Joining Tables for Complex Queries

Multi-Table Join Example

Combine multiple tables to answer: “Which drivers have won at Monaco?”
import pandas as pd

# Load tables
drivers = pd.read_csv('data/drivers.csv')
results = pd.read_csv('data/results.csv')
races = pd.read_csv('data/races.csv')
circuits = pd.read_csv('data/circuits.csv')

# Find Monaco circuit
monaco = circuits[circuits['name'] == 'Circuit de Monaco']

# Chain joins
monaco_winners = (
    results[results['position'] == 1]  # Only winners
    .merge(races, on='raceId')  # Get race info
    .merge(circuits, on='circuitId')  # Get circuit info
    .query('name == "Circuit de Monaco"')  # Filter Monaco
    .merge(drivers, on='driverId')  # Get driver info
    [['year', 'forename', 'surname', 'name_y']]  # Select columns
    .rename(columns={'name_y': 'race_name'})
    .sort_values('year', ascending=False)
)

print("Monaco Grand Prix Winners:")
print(monaco_winners.head(10))

# Count wins per driver
wins_per_driver = (
    monaco_winners
    .groupby(['forename', 'surname'])
    .size()
    .reset_index(name='wins')
    .sort_values('wins', ascending=False)
)

print("\nMost Monaco Wins:")
print(wins_per_driver.head())

Lap Time Analysis with Joins

Analyze fastest laps with driver and race context:
import pandas as pd

# Load data
lap_times = pd.read_csv('data/lap_times.csv')
races = pd.read_csv('data/races.csv')
drivers = pd.read_csv('data/drivers.csv')
circuits = pd.read_csv('data/circuits.csv')

# Find fastest lap ever at each circuit
fastest_laps = (
    lap_times
    .sort_values('milliseconds')
    .groupby('raceId')
    .first()
    .reset_index()
    .merge(races, on='raceId')
    .merge(circuits, on='circuitId')
    .merge(drivers, on='driverId')
)

# Get fastest lap per circuit
circuit_records = (
    fastest_laps
    .sort_values('milliseconds')
    .groupby('circuitRef')
    .first()
    .reset_index()
    [['circuitRef', 'forename', 'surname', 'year', 'time', 'milliseconds']]
)

print("Circuit Lap Records:")
print(circuit_records.head(10))
When joining large tables like lap_times.csv, filter the data first before joining to improve performance.

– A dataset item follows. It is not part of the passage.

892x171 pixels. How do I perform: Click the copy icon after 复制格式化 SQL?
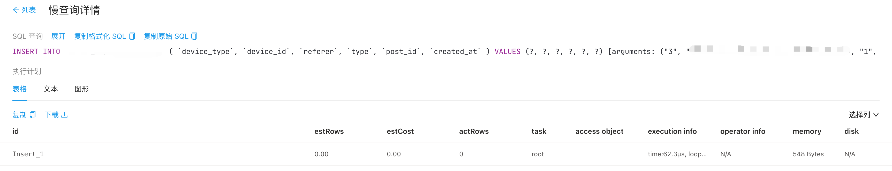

For example, filter to a specific year or race before merging with other tables.

Performance Optimization Tips

Memory Management

import pandas as pd

# Check memory usage before optimization
lap_times = pd.read_csv('data/lap_times.csv')
print(f"Memory usage: {lap_times.memory_usage(deep=True).sum() / 1024**2:.2f} MB")

# Optimize dtypes
lap_times_optimized = pd.read_csv(
    'data/lap_times.csv',
    dtype={
        'raceId': 'int16',
        'driverId': 'int16',
        'lap': 'int8',
        'position': 'int8',
        'milliseconds': 'int32'
    }
)

print(f"Optimized memory: {lap_times_optimized.memory_usage(deep=True).sum() / 1024**2:.2f} MB")

# Use categorical for repeated string values
drivers = pd.read_csv('data/drivers.csv')
drivers['nationality'] = drivers['nationality'].astype('category')

Efficient Filtering

import pandas as pd

# Bad: Load everything then filter
results = pd.read_csv('data/results.csv')
results_2023 = results[results['raceId'] > 1100]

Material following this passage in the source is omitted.